**Task prompt**: Keep the images out and copy every entry below exactly.

**Data extracts**:

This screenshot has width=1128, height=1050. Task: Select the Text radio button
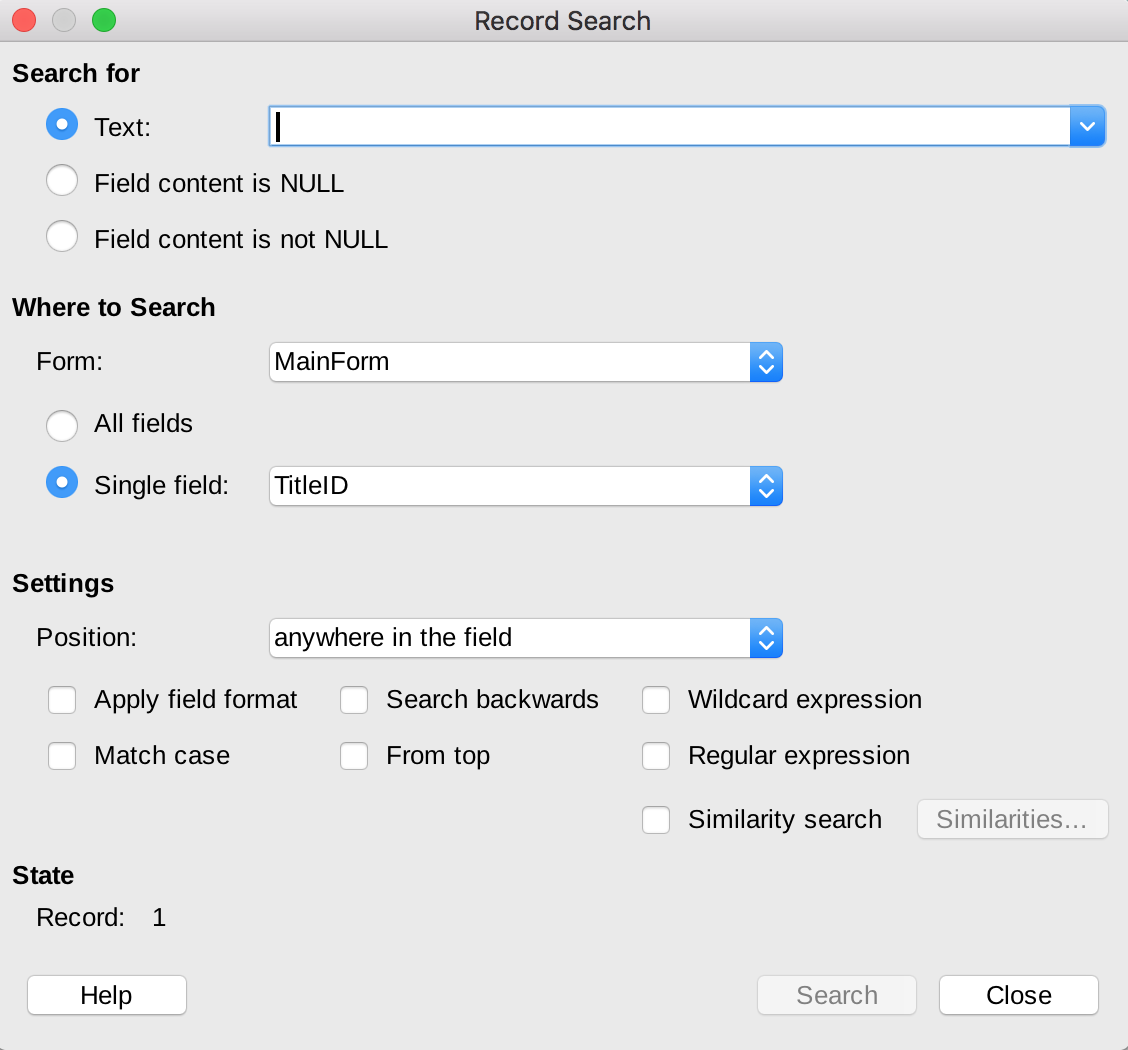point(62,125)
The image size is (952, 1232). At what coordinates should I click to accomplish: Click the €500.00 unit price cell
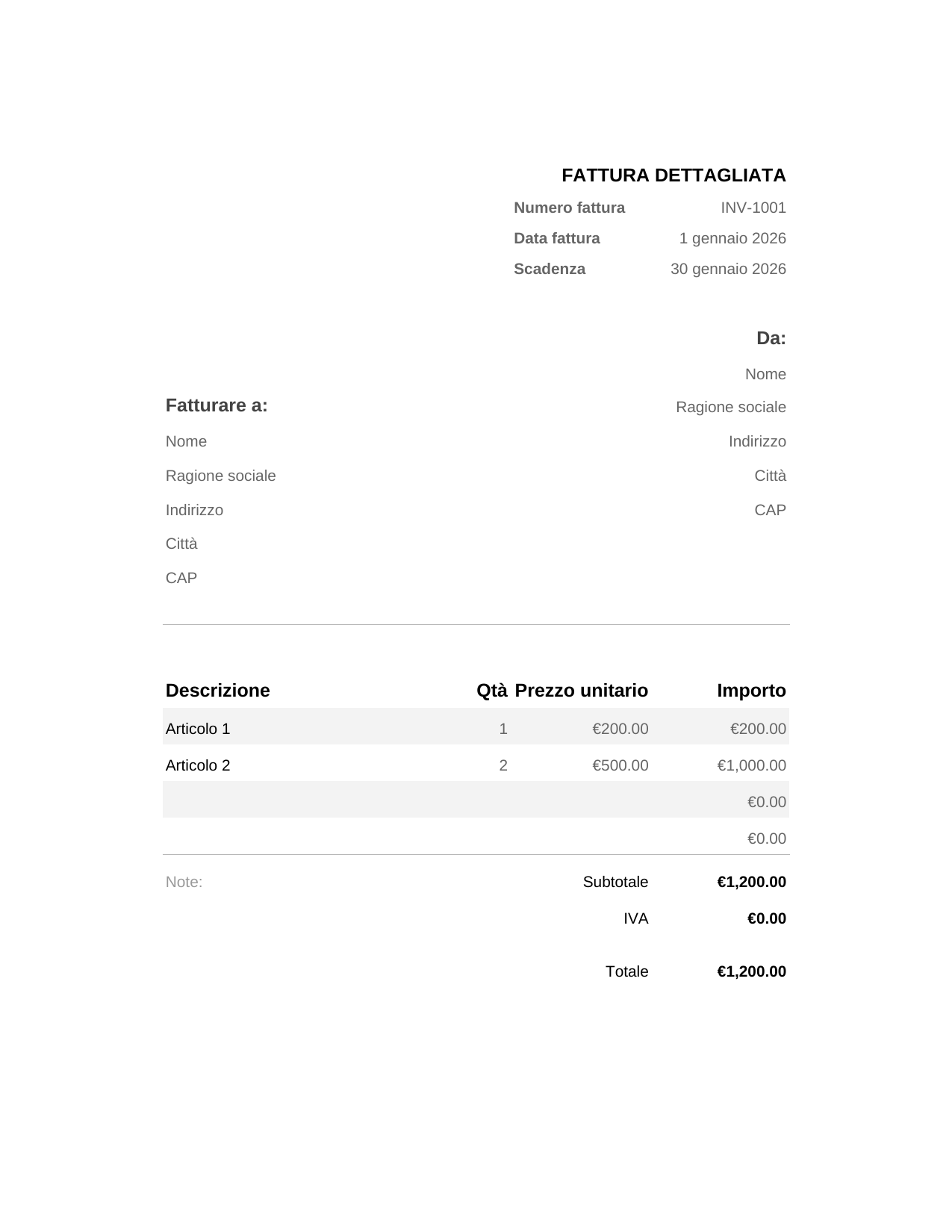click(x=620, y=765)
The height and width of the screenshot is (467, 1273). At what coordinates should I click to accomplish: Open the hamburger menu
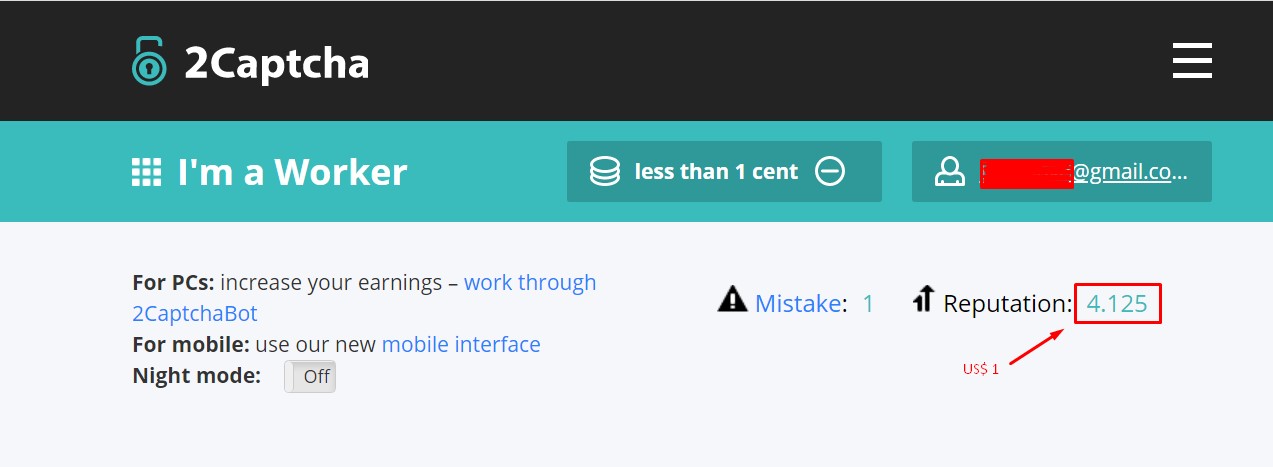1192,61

**Exercise answer**:
This screenshot has width=1128, height=1050. Task: Select the Text radio button
point(62,125)
The image size is (952, 1232). At what coordinates should I click to accomplish: Click the €500.00 unit price cell
click(x=620, y=765)
The height and width of the screenshot is (467, 1273). At what coordinates should I click to accomplish: Open the hamburger menu
1192,61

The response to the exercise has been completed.